# Task to complete
Write out only the lines running from the one that contains "LinkedIn (119, 15)" to the end of the material, both ends included.
Top of Study material
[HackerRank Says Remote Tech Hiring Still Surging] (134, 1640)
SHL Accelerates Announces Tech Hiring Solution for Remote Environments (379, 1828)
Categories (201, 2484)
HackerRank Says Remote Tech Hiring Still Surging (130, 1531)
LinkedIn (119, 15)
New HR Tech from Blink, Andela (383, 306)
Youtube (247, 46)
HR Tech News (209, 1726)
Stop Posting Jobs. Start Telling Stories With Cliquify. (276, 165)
Bottom of Study material
# Output for this task
LinkedIn (119, 15)
New HR Tech from Blink, Andela (383, 306)
Youtube (247, 46)
HR Tech News (209, 1726)
Stop Posting Jobs. Start Telling Stories With Cliquify. (276, 165)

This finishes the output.